§ **EXERCISES TO COMPLETE**
**A.** From the blog post about Apple and credit unions, repeat word for word the stretch from "The latest potential" through "anyone with an Apple account.".
**B.** In the blog post about Apple and credit unions, what fee applies when money is loaded into the Apple account directly from a credit card?
**C.** Continue the blog post about Apple and credit unions, starting after its last sentence.

As I’ve indicated in some of my recent blogs (recent being relative), I don’t believe our industry is in danger of over-night... Read More
How to beat death by a thousand cuts?
As I’ve indicated in some of my recent blogs (recent being relative), I don’t believe our industry is in danger of over-night disruption. I do, however, continue to believe that unless we evolve, it will be death by a thousand cuts.
The latest potential cut is another from Apple.
When Apple first unveiled ApplePay several years ago, I said that this was just the first step in their attempt to separate credit unions from their members. Just the first cut.
Another cut will be coming very, very soon. It’s already available to members if they install beta versions of iOS. And before long it will be available to anyone with an Apple account.
This new feature is nothing more than the built-in ability to send money via Apple’s messaging app. Basically, you can load money onto your Apple account (whether that’s an iTunes account, or iCloud account hardly matters; they’re all converging into a single Apple account), and then send money to someone else with an Apple account.
The good news is that you must load money into the Apple account from an existing source of funds, such as from a credit union checking account via a debit card. You can also load funds directly from a credit card, although there is a 3% fee for that one.
Well, you may say that this is no big deal. In fact, it’s very similar to services such as Venmo or even Paypal. And, in fact, there's an opportunity to earn interchange income if the Apple customer is using your card. The only difference between this and Venmo or PayPal is that this time it’s baked into Apple’s product.
I would agree with that assessment--this is just one more product similar to what we're already seeing. But the problem isn’t that you can load and transfer money with your Apple account. The problem is that this is just another step. Another cut. You see, eventually this will end up with Apple being someone’s primary account instead of your credit union.
Don’t think it can happen? Here is a possible scenario. And to me, this is looknig more and more likely every year.

§ **PROVIDED INFORMATION**

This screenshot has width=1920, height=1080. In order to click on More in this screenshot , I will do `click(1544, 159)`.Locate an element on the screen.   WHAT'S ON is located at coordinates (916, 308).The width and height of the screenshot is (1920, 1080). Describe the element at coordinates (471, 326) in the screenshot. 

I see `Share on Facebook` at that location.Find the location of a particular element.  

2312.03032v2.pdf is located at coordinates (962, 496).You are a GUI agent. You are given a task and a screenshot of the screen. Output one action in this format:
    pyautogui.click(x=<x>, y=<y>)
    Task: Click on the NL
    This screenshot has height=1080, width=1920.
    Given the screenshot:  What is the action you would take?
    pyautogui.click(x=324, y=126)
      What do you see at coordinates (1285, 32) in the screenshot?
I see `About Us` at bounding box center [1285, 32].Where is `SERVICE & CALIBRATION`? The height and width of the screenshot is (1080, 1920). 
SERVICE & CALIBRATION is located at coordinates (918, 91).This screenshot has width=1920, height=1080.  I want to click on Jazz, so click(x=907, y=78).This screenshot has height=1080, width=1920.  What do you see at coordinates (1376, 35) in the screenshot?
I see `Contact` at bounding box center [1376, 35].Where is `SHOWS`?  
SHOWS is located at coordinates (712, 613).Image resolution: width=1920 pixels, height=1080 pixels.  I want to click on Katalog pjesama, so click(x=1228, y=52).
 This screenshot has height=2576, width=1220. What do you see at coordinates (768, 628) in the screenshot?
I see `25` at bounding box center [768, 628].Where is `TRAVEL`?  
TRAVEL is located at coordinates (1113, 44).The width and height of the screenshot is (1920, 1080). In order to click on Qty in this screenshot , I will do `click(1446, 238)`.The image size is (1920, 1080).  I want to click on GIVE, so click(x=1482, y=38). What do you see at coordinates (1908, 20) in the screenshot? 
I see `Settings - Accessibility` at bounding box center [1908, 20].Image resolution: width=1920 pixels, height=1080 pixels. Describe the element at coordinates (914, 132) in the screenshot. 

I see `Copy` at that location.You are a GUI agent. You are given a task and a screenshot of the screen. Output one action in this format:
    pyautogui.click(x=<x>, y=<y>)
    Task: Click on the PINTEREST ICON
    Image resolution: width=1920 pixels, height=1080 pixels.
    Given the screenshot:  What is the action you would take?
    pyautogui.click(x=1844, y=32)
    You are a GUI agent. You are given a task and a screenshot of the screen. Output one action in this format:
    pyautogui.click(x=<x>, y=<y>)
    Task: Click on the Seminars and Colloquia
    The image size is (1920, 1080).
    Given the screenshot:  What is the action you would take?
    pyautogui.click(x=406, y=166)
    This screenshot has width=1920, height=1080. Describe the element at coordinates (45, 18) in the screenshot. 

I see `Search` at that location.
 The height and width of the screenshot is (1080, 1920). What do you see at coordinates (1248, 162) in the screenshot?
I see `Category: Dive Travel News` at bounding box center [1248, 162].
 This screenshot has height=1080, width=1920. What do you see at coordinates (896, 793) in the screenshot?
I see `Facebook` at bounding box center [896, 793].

§ **OUTPUTS IN ORDER**
**A.**
The latest potential cut is another from Apple.
When Apple first unveiled ApplePay several years ago, I said that this was just the first step in their attempt to separate credit unions from their members. Just the first cut.
Another cut will be coming very, very soon. It’s already available to members if they install beta versions of iOS. And before long it will be available to anyone with an Apple account.

**B.** A 3% fee.

**C.**
During the next few years, your members become accustomed to loading money into their Apple account via their debit card. They send money and receive money on a regular basis. And, in fact, they may begin by moving that money back into or straight out of their credit union checking account. It’s easy. It’s seamless. They get very comfortable with money moving in and out of this Apple account.
After a while—perhaps after an update from Apple that changes the default setting of moving money back into an account; instead, that feature has to be manually turned on by members—money begins to accumulate in the member’s Apple account. Or, the member realizes that instead of moving money in and out of the checking account, it’s more useful to just leave money in the Apple account.
At this point, we basically have a small transaction account, where people leave a little money for some basic online transactions. No big deal. PayPal has been doing this for years. Square. Venmo. They’re all doing it. Money is sitting in these uninsured accounts.
Right. Just one more little cut.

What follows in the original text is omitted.